WHAT IS EXPECTED:
A word-for-word restatement of every entry is what is needed here.

[TASK INPUTS — start]

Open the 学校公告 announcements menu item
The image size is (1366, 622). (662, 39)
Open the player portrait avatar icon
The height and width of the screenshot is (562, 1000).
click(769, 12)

[TASK INPUTS — finish]

FINAL ANSWER:
Open the 学校公告 announcements menu item
The image size is (1366, 622). (662, 39)
Open the player portrait avatar icon
The height and width of the screenshot is (562, 1000).
click(769, 12)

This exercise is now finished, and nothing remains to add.